> [Records]
....

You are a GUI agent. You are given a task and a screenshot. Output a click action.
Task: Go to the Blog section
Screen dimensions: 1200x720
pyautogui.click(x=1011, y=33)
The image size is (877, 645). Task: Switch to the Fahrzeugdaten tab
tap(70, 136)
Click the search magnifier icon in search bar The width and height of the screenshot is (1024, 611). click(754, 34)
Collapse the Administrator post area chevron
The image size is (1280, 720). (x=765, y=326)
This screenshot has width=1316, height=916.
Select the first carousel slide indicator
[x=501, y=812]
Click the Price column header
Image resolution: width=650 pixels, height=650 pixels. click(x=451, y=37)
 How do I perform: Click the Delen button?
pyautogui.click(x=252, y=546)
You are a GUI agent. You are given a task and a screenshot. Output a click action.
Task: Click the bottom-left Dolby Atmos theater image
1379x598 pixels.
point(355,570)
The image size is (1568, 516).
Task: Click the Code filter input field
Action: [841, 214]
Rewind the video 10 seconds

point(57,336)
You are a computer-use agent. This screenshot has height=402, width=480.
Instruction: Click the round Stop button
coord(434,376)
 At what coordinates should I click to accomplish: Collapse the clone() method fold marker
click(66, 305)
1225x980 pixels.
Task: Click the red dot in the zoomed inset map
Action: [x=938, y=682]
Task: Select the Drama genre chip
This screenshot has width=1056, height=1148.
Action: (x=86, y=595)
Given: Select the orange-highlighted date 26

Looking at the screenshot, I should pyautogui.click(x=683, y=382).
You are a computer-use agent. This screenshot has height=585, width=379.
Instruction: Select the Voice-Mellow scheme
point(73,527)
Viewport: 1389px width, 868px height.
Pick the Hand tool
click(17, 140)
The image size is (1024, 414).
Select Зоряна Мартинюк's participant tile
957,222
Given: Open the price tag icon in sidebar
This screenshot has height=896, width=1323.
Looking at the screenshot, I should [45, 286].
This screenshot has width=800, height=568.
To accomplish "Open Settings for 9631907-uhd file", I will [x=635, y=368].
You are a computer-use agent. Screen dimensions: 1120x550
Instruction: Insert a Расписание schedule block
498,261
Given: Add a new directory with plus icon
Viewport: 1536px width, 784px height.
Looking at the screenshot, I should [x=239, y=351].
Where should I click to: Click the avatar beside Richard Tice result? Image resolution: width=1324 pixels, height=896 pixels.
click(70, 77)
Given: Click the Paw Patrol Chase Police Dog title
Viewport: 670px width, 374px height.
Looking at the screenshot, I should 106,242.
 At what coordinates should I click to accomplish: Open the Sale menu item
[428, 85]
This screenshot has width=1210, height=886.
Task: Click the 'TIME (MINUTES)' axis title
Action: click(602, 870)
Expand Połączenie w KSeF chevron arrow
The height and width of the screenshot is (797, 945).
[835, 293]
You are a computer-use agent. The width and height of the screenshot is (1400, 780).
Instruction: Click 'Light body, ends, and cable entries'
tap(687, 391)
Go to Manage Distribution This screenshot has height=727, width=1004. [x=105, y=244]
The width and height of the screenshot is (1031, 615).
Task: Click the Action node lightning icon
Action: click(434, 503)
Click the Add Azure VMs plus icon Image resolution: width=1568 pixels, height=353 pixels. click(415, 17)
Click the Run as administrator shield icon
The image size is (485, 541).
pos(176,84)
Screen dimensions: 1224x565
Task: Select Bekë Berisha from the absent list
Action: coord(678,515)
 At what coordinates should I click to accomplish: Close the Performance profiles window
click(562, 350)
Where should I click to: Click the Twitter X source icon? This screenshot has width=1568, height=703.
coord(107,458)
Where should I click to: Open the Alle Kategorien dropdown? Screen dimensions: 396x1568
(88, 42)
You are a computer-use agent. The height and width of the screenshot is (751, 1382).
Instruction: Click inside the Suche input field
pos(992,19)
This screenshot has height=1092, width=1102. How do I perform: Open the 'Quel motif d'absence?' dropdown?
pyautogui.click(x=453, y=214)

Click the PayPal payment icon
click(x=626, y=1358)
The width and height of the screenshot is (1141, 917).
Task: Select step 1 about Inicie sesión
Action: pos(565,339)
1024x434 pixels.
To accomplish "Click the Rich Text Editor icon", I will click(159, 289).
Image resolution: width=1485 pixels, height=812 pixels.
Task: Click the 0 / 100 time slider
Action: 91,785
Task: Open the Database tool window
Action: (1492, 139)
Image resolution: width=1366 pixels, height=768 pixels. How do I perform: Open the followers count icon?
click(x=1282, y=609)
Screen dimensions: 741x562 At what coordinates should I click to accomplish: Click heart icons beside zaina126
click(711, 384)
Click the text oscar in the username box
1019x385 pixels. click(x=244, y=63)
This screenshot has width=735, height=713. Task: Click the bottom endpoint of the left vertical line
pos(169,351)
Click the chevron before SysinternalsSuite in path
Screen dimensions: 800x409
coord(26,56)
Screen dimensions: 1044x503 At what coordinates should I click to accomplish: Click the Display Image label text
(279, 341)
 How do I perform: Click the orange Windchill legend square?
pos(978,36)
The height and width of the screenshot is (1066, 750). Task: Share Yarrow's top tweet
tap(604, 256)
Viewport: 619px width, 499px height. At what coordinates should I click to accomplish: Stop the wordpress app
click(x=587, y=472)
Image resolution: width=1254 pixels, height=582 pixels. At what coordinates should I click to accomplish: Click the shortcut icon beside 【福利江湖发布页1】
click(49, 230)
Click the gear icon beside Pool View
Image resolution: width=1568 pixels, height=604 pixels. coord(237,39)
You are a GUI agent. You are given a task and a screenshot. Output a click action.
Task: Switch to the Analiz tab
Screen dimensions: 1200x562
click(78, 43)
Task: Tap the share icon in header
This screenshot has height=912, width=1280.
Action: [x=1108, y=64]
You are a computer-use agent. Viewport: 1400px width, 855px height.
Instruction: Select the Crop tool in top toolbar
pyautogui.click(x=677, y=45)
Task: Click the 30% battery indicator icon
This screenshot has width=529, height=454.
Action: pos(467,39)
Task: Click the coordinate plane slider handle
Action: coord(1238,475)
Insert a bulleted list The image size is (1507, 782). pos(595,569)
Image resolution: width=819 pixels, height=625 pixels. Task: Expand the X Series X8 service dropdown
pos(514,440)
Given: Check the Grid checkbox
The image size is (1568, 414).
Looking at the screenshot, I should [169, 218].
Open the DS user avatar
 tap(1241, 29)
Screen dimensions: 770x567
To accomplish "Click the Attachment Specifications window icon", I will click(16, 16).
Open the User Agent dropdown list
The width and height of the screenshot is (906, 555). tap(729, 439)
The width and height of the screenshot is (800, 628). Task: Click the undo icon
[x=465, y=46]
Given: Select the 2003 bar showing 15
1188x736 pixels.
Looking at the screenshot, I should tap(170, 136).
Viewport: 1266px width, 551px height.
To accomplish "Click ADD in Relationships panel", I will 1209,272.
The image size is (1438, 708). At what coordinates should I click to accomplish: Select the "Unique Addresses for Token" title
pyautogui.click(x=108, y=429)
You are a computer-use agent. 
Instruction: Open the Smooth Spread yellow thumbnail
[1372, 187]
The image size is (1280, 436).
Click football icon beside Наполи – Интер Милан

....

> [What the task asks] From the material above, copy every line where the word "computer" is found.

> [Result of the exercise]
You are a computer-use agent. This screenshot has height=402, width=480.
You are a computer-use agent. This screenshot has height=585, width=379.
You are a computer-use agent. Screen dimensions: 1120x550
You are a computer-use agent. The width and height of the screenshot is (1400, 780).
You are a computer-use agent. The height and width of the screenshot is (751, 1382).
You are a computer-use agent. Viewport: 1400px width, 855px height.
You are a computer-use agent. 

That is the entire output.